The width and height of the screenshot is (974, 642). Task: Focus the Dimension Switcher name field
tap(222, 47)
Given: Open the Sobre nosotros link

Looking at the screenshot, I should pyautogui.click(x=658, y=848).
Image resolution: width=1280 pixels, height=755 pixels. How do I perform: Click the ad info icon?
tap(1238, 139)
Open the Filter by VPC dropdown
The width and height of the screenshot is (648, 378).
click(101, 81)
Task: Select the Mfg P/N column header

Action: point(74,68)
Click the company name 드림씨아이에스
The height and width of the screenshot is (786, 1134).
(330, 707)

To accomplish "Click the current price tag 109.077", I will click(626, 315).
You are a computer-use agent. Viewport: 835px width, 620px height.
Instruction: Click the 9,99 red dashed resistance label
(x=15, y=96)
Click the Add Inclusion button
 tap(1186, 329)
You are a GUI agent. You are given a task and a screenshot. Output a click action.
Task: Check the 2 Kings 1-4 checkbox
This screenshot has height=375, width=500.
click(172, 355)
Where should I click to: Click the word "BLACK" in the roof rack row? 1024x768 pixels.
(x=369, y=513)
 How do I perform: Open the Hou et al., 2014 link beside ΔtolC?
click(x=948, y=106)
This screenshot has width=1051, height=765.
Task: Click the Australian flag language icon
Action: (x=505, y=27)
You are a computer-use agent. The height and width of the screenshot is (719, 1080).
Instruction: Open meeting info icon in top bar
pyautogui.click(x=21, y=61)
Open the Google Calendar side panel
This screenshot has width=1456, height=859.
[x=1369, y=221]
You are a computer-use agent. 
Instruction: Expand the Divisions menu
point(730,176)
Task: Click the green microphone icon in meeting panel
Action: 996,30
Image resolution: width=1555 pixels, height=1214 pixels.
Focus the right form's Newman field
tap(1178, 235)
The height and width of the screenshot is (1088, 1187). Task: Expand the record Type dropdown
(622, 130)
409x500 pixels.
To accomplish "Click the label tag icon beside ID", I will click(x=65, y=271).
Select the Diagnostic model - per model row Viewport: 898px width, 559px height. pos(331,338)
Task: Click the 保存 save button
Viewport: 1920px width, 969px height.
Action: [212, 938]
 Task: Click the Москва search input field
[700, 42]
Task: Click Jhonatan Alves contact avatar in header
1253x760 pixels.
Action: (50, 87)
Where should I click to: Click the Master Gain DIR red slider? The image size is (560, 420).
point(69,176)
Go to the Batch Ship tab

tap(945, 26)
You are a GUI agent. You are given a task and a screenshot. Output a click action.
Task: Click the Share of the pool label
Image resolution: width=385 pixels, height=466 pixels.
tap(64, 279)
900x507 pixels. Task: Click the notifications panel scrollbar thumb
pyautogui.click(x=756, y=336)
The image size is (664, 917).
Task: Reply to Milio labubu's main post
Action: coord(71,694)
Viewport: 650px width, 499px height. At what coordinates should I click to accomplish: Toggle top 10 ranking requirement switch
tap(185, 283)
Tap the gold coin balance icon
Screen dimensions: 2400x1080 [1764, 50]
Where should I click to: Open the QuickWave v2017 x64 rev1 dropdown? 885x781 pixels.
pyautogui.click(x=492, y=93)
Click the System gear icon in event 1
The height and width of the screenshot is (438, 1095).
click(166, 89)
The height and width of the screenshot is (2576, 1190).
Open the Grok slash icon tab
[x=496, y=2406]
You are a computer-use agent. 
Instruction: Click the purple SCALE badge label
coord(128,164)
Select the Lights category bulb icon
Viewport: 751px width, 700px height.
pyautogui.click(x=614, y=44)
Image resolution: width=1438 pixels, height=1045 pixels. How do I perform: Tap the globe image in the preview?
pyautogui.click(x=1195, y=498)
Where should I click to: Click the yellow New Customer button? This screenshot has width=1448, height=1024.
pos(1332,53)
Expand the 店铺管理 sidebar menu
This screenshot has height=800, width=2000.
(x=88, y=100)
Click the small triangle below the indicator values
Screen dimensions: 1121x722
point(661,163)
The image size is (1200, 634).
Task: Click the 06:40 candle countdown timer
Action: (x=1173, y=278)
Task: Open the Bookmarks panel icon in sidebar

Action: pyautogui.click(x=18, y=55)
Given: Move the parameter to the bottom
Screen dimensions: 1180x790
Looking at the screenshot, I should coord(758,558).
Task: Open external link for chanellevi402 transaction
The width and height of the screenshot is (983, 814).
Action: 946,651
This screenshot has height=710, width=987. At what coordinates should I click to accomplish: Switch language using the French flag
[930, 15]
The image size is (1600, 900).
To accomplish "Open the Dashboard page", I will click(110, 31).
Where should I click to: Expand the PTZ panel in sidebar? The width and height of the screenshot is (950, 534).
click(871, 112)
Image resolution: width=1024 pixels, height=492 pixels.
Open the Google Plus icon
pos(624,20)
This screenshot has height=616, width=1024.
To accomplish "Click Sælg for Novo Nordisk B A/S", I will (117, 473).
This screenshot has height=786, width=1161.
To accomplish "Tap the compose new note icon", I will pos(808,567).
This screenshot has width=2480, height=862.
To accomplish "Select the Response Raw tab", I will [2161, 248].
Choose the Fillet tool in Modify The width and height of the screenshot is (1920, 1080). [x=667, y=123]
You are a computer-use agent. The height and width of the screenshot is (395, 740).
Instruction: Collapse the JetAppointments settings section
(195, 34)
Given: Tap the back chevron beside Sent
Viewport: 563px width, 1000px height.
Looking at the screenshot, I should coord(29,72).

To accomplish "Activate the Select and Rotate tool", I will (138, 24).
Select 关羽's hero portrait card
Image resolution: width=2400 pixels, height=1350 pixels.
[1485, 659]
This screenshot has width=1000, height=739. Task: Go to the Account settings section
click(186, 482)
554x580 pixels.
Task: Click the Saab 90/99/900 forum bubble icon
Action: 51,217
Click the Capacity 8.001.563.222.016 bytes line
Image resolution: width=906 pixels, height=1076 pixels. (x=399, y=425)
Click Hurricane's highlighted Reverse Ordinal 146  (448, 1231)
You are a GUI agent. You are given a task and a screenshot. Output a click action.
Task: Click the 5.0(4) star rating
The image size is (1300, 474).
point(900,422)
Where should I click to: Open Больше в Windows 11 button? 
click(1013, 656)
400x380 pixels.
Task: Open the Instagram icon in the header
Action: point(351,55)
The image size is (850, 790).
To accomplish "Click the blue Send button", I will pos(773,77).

-.-.-

* _EXERCISE BRIEF_: Exactly as they appear above, print all the entries.

* _RESPONSE BELOW_:
The width and height of the screenshot is (974, 642). Task: Focus the Dimension Switcher name field
tap(222, 47)
Given: Open the Sobre nosotros link

Looking at the screenshot, I should pyautogui.click(x=658, y=848).
Image resolution: width=1280 pixels, height=755 pixels. How do I perform: Click the ad info icon?
tap(1238, 139)
Open the Filter by VPC dropdown
The width and height of the screenshot is (648, 378).
click(101, 81)
Task: Select the Mfg P/N column header

Action: point(74,68)
Click the company name 드림씨아이에스
The height and width of the screenshot is (786, 1134).
(330, 707)

To accomplish "Click the current price tag 109.077", I will click(626, 315).
You are a computer-use agent. Viewport: 835px width, 620px height.
Instruction: Click the 9,99 red dashed resistance label
(x=15, y=96)
Click the Add Inclusion button
 tap(1186, 329)
You are a GUI agent. You are given a task and a screenshot. Output a click action.
Task: Check the 2 Kings 1-4 checkbox
This screenshot has height=375, width=500.
click(172, 355)
Where should I click to: Click the word "BLACK" in the roof rack row? 1024x768 pixels.
(x=369, y=513)
 How do I perform: Open the Hou et al., 2014 link beside ΔtolC?
click(x=948, y=106)
This screenshot has width=1051, height=765.
Task: Click the Australian flag language icon
Action: (x=505, y=27)
You are a computer-use agent. The height and width of the screenshot is (719, 1080).
Instruction: Open meeting info icon in top bar
pyautogui.click(x=21, y=61)
Open the Google Calendar side panel
This screenshot has width=1456, height=859.
[x=1369, y=221]
You are a computer-use agent. 
Instruction: Expand the Divisions menu
point(730,176)
Task: Click the green microphone icon in meeting panel
Action: 996,30
Image resolution: width=1555 pixels, height=1214 pixels.
Focus the right form's Newman field
tap(1178, 235)
The height and width of the screenshot is (1088, 1187). Task: Expand the record Type dropdown
(622, 130)
409x500 pixels.
To accomplish "Click the label tag icon beside ID", I will click(x=65, y=271).
Select the Diagnostic model - per model row Viewport: 898px width, 559px height. pos(331,338)
Task: Click the 保存 save button
Viewport: 1920px width, 969px height.
Action: [212, 938]
 Task: Click the Москва search input field
[700, 42]
Task: Click Jhonatan Alves contact avatar in header
1253x760 pixels.
Action: (50, 87)
Where should I click to: Click the Master Gain DIR red slider? The image size is (560, 420).
point(69,176)
Go to the Batch Ship tab

tap(945, 26)
You are a GUI agent. You are given a task and a screenshot. Output a click action.
Task: Click the Share of the pool label
Image resolution: width=385 pixels, height=466 pixels.
tap(64, 279)
900x507 pixels. Task: Click the notifications panel scrollbar thumb
pyautogui.click(x=756, y=336)
The image size is (664, 917).
Task: Reply to Milio labubu's main post
Action: coord(71,694)
Viewport: 650px width, 499px height. At what coordinates should I click to accomplish: Toggle top 10 ranking requirement switch
tap(185, 283)
Tap the gold coin balance icon
Screen dimensions: 2400x1080 [1764, 50]
Where should I click to: Open the QuickWave v2017 x64 rev1 dropdown? 885x781 pixels.
pyautogui.click(x=492, y=93)
Click the System gear icon in event 1
The height and width of the screenshot is (438, 1095).
click(166, 89)
The height and width of the screenshot is (2576, 1190).
Open the Grok slash icon tab
[x=496, y=2406]
You are a computer-use agent. 
Instruction: Click the purple SCALE badge label
coord(128,164)
Select the Lights category bulb icon
Viewport: 751px width, 700px height.
pyautogui.click(x=614, y=44)
Image resolution: width=1438 pixels, height=1045 pixels. How do I perform: Tap the globe image in the preview?
pyautogui.click(x=1195, y=498)
Where should I click to: Click the yellow New Customer button? This screenshot has width=1448, height=1024.
pos(1332,53)
Expand the 店铺管理 sidebar menu
This screenshot has height=800, width=2000.
(x=88, y=100)
Click the small triangle below the indicator values
Screen dimensions: 1121x722
point(661,163)
The image size is (1200, 634).
Task: Click the 06:40 candle countdown timer
Action: (x=1173, y=278)
Task: Open the Bookmarks panel icon in sidebar

Action: pyautogui.click(x=18, y=55)
Given: Move the parameter to the bottom
Screen dimensions: 1180x790
Looking at the screenshot, I should coord(758,558).
Task: Open external link for chanellevi402 transaction
The width and height of the screenshot is (983, 814).
Action: 946,651
This screenshot has height=710, width=987. At what coordinates should I click to accomplish: Switch language using the French flag
[930, 15]
The image size is (1600, 900).
To accomplish "Open the Dashboard page", I will click(110, 31).
Where should I click to: Expand the PTZ panel in sidebar? The width and height of the screenshot is (950, 534).
click(871, 112)
Image resolution: width=1024 pixels, height=492 pixels.
Open the Google Plus icon
pos(624,20)
This screenshot has height=616, width=1024.
To accomplish "Click Sælg for Novo Nordisk B A/S", I will (117, 473).
This screenshot has height=786, width=1161.
To accomplish "Tap the compose new note icon", I will pos(808,567).
This screenshot has width=2480, height=862.
To accomplish "Select the Response Raw tab", I will [2161, 248].
Choose the Fillet tool in Modify The width and height of the screenshot is (1920, 1080). [x=667, y=123]
You are a computer-use agent. The height and width of the screenshot is (395, 740).
Instruction: Collapse the JetAppointments settings section
(195, 34)
Given: Tap the back chevron beside Sent
Viewport: 563px width, 1000px height.
Looking at the screenshot, I should coord(29,72).

To accomplish "Activate the Select and Rotate tool", I will (138, 24).
Select 关羽's hero portrait card
Image resolution: width=2400 pixels, height=1350 pixels.
[1485, 659]
This screenshot has width=1000, height=739. Task: Go to the Account settings section
click(186, 482)
554x580 pixels.
Task: Click the Saab 90/99/900 forum bubble icon
Action: 51,217
Click the Capacity 8.001.563.222.016 bytes line
Image resolution: width=906 pixels, height=1076 pixels. (x=399, y=425)
Click Hurricane's highlighted Reverse Ordinal 146  (448, 1231)
You are a GUI agent. You are given a task and a screenshot. Output a click action.
Task: Click the 5.0(4) star rating
The image size is (1300, 474).
point(900,422)
Where should I click to: Open Больше в Windows 11 button? 
click(1013, 656)
400x380 pixels.
Task: Open the Instagram icon in the header
Action: point(351,55)
The image size is (850, 790).
To accomplish "Click the blue Send button", I will pos(773,77).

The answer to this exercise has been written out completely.